Su Giulia Cecchettin e le altre 104 vittime della brutalità nel 2023 è stato già detto tutto, forse anche troppo, tanto che a un certo punto il fulcro del dibattito si è spostato da loro ad altrove – agli uomini che si sentono colpevoli, a quelli che noli me tangere, a Valditara e il minuto di silenzio, all’eyeliner della sorella Elena. Che brutti tempi, che distrazione.Nel vizio di quest’epoca ciò significa che ci stiamo avviando a dimenticare questo episodio fino a quando il contapersone non scatterà a quota 106 e allora torneremo a stracciarci le vesti e sentirci un po’ in colpa – per non aver colto i segnali, per non aver protetto le nostre figlie e non aver educato i nostri figli. La sensazione che se ne ricava è che tutto sia avvolto nella più totale confusione, che ogni volta è come se fosse la prima e nessuno di noi abbia per la centocinquesima volta realmente capito di cosa stiamo parlando. Quante donne ancora dovremo piangere prima di guardare in faccia la realtà e accettare con un peso sul cuore che il femminicidio non potrà mai essere debellato, al più solo controllato? Un terribile esercizio di realismo contro cui gli slogan della politica vanno a schiantarsi.

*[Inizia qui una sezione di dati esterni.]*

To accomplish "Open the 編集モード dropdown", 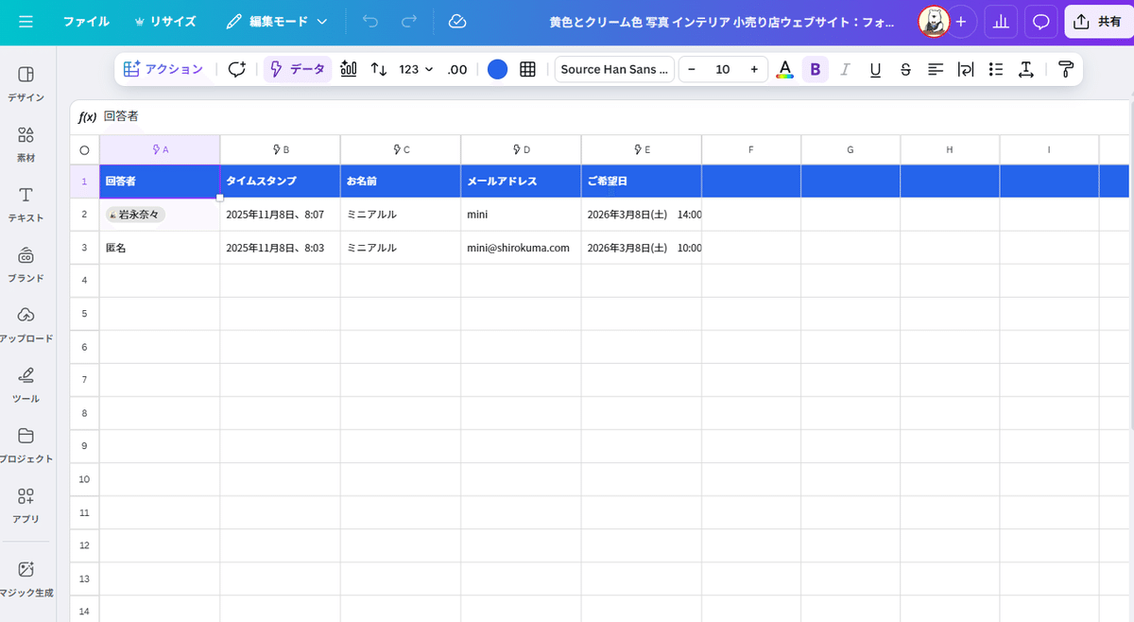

Un opuscolo, una panchina dipinta di rosso, una giornata commemorativa, un minuto di silenzio prima che il rumore di fondo torni a riempire l’aria: la partita della tutela dell’esistenza delle donne non si può giocare nella frazione di tempo che corre tra un omicidio e l’altro. Chiamare la causa “patriarcato” è solo un modo come tanti per rinfrescare un concetto (e sappiamo bene quanto questo secolo sia ossessionato dalle terminologie, al netto dell’analfabetismo di ritorno che ci morde i talloni): ma una rosa, anche se la chiamassimo con un altro nome, resta pur sempre una rosa.
Siamo perennemente esposti al pericolo perché siamo soli, isolati, individui senza rete che se cadono non trovano protezione, e allora tanto vale aggrapparsi a quello che c’è e tenerselo stretto. Una donna, una madre, una sorella. E questo accadrà sempre, come è sempre accaduto, inutile crogiolarsi nell’entusiasmo di un’idea che per quanto nobile resta astratta, come quando un sogno si fa più intenso a pochi istanti dal risveglio. No, non ci sentiamo protette dalla violenza maschile dacché le istituzioni ancora faticano a individuarla, a problematizzarla e renderla realmente un fatto politico. Si continua a guardare il dito trascurando la luna.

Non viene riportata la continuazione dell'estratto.